»»

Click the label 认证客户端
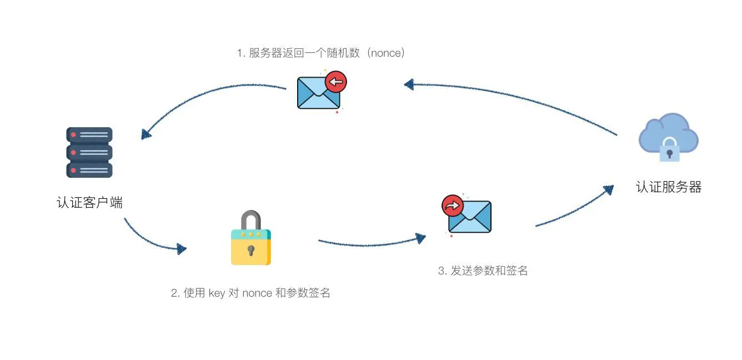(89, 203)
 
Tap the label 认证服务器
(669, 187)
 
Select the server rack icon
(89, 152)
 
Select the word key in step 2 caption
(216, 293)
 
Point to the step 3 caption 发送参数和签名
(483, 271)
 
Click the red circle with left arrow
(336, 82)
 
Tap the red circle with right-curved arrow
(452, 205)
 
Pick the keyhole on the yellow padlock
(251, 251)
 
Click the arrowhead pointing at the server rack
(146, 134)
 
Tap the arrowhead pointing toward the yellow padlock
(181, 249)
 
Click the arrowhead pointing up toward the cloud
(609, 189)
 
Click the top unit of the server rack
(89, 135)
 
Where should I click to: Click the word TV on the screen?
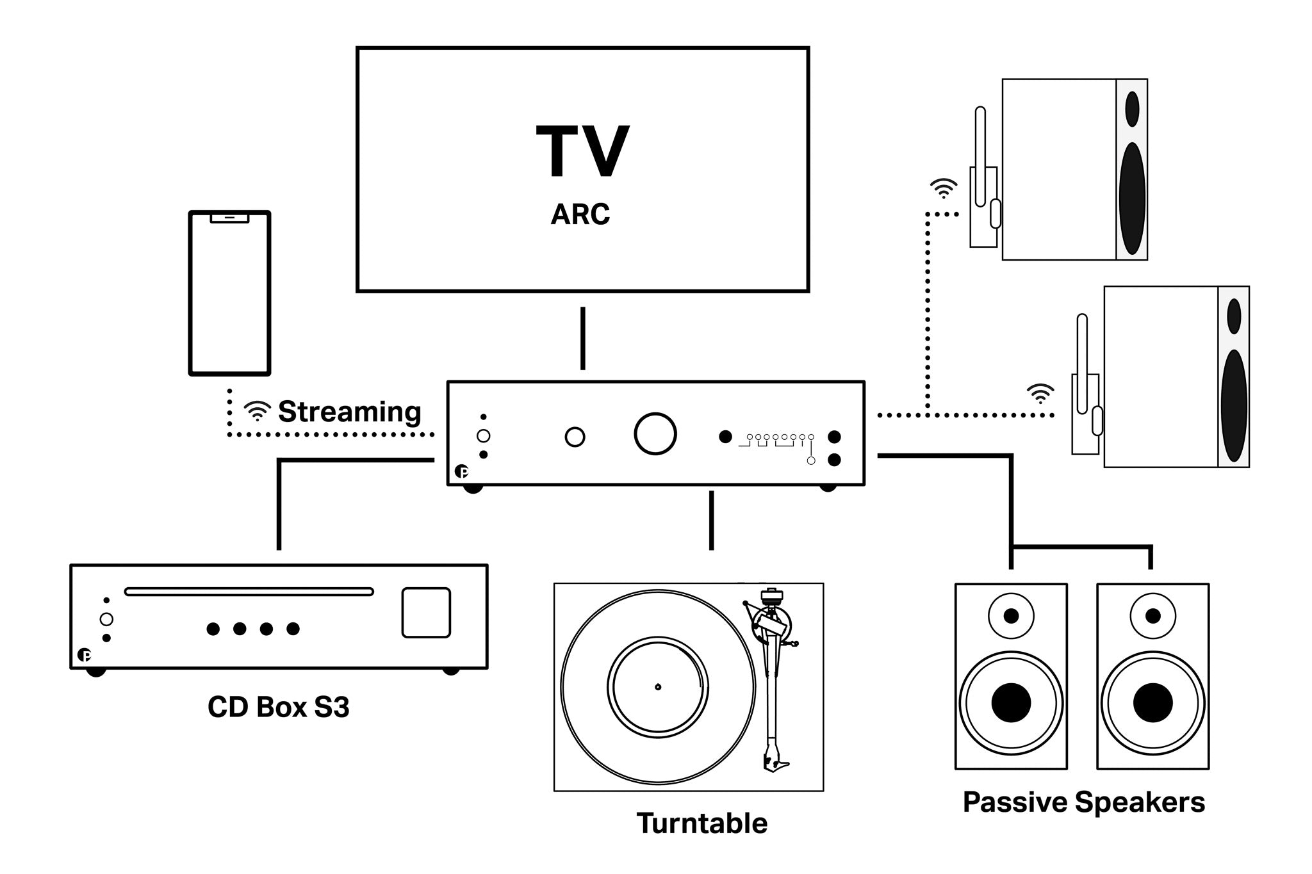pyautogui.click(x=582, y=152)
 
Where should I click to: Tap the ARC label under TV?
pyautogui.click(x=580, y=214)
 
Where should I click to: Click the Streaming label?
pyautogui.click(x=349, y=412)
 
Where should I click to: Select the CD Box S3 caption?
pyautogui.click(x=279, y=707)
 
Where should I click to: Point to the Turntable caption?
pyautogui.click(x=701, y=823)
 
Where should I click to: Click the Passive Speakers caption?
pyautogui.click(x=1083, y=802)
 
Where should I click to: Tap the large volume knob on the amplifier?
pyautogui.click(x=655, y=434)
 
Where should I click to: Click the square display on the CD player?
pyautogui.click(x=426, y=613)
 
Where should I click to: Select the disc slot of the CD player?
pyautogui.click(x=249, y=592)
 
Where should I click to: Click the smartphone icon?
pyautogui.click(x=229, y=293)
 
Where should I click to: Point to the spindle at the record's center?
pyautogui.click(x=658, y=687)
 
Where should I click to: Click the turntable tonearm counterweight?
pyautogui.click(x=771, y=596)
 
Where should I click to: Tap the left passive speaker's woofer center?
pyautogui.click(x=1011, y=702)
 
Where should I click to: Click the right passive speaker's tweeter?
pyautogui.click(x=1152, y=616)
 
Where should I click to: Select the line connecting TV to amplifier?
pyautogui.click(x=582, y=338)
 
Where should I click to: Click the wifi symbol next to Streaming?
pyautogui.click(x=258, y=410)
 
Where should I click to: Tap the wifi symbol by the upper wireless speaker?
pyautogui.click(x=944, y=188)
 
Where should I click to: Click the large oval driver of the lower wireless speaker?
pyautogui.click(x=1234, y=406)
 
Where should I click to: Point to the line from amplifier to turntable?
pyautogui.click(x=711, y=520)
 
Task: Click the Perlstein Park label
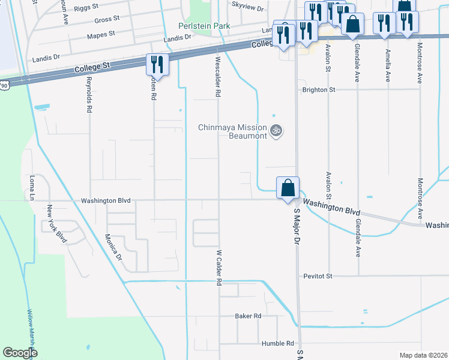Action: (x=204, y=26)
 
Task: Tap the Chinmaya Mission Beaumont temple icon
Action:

««

Rewrite every row above with each occurrence of "server rack" substituted by "server tower", keeping everything else unchanged. Omit the pictures from your output.

Click the label 认证客户端
(89, 203)
 
Tap the label 认证服务器
(669, 187)
 
Select the server tower icon
(89, 152)
 
Select the word key in step 2 caption
(216, 293)
 
Point to the step 3 caption 发送参数和签名
(483, 271)
 
Click the red circle with left arrow
(336, 82)
 
Tap the red circle with right-curved arrow
(452, 205)
 
Pick the keyhole on the yellow padlock
(251, 251)
 
Click the arrowhead pointing at the server tower
(146, 134)
 
Tap the arrowhead pointing toward the yellow padlock
(181, 249)
 
Click the arrowhead pointing up toward the cloud
(609, 189)
 
Click the top unit of the server tower
(89, 135)
 
Where should I click to: Click the word TV on the screen?
pyautogui.click(x=582, y=152)
 
Where should I click to: Tap the ARC label under TV?
pyautogui.click(x=580, y=214)
 
Where should I click to: Click the Streaming label?
pyautogui.click(x=349, y=412)
 
Where should I click to: Select the CD Box S3 caption?
pyautogui.click(x=279, y=707)
 
Where should I click to: Point to the Turntable caption?
pyautogui.click(x=701, y=823)
 
Where should I click to: Click the Passive Speakers caption?
pyautogui.click(x=1083, y=802)
 
Where should I click to: Tap the large volume knob on the amplifier?
pyautogui.click(x=655, y=434)
 
Where should I click to: Click the square display on the CD player?
pyautogui.click(x=426, y=613)
 
Where should I click to: Select the disc slot of the CD player?
pyautogui.click(x=249, y=592)
 
Where should I click to: Click the smartphone icon?
pyautogui.click(x=229, y=293)
 
Where should I click to: Point to the spindle at the record's center?
pyautogui.click(x=658, y=687)
 
Where should I click to: Click the turntable tonearm counterweight?
pyautogui.click(x=771, y=596)
 
Where should I click to: Tap the left passive speaker's woofer center?
pyautogui.click(x=1011, y=702)
 
Where should I click to: Click the right passive speaker's tweeter?
pyautogui.click(x=1152, y=616)
 
Where should I click to: Select the line connecting TV to amplifier?
pyautogui.click(x=582, y=338)
 
Where should I click to: Click the wifi symbol next to Streaming?
pyautogui.click(x=258, y=410)
 
Where should I click to: Tap the wifi symbol by the upper wireless speaker?
pyautogui.click(x=944, y=188)
 
Where should I click to: Click the large oval driver of the lower wireless speaker?
pyautogui.click(x=1234, y=406)
 
Where should I click to: Point to the line from amplifier to turntable?
pyautogui.click(x=711, y=520)
 
Task: Click the Perlstein Park label
Action: (x=204, y=26)
 
Task: Tap the Chinmaya Mission Beaumont temple icon
Action:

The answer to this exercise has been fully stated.